Exercise objective = Scan the records below for the line with "Instruction: Click the" and the line with "Image resolution: width=357", and retype that range exactly, both ends included, pictures excepted.

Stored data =
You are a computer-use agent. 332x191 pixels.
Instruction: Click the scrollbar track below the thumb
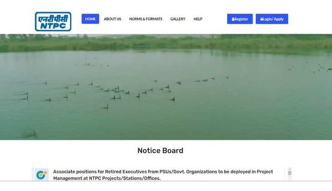(x=290, y=178)
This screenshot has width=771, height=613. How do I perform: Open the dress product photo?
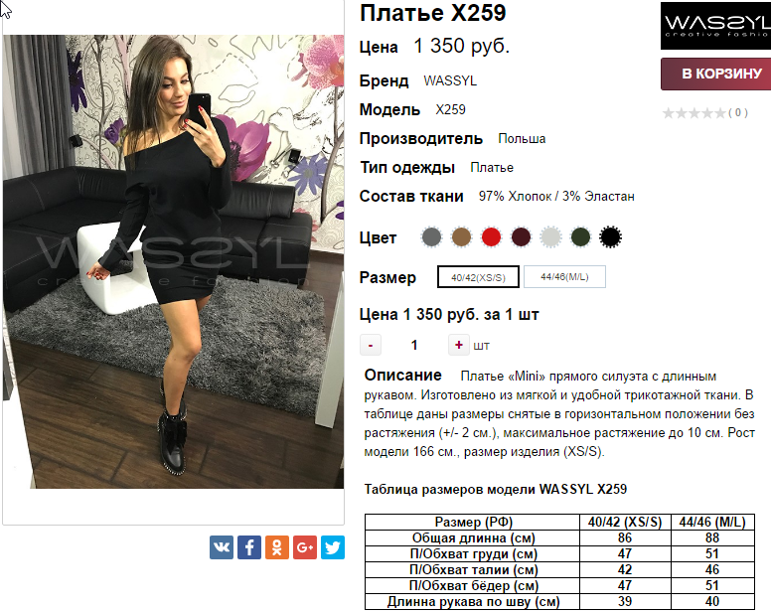[173, 261]
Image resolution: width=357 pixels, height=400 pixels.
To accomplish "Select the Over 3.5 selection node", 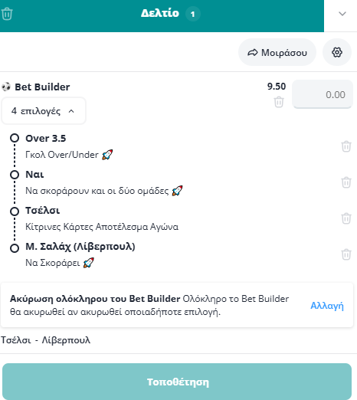I will 15,138.
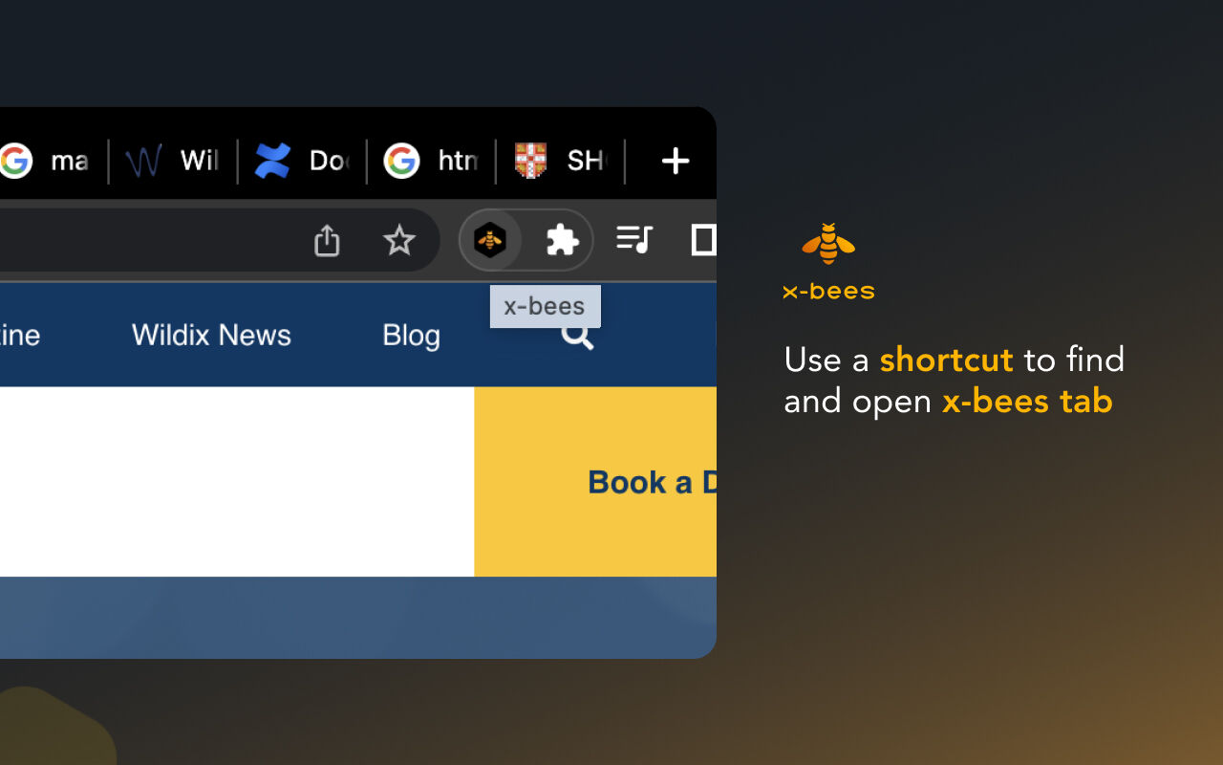1223x765 pixels.
Task: Click the website search magnifier icon
Action: point(577,337)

Solution to the exercise =
Instruction: Click the scrollbar track below the thumb
(x=290, y=178)
This screenshot has width=771, height=613. How do I perform: Open the dress product photo?
[173, 261]
Image resolution: width=357 pixels, height=400 pixels.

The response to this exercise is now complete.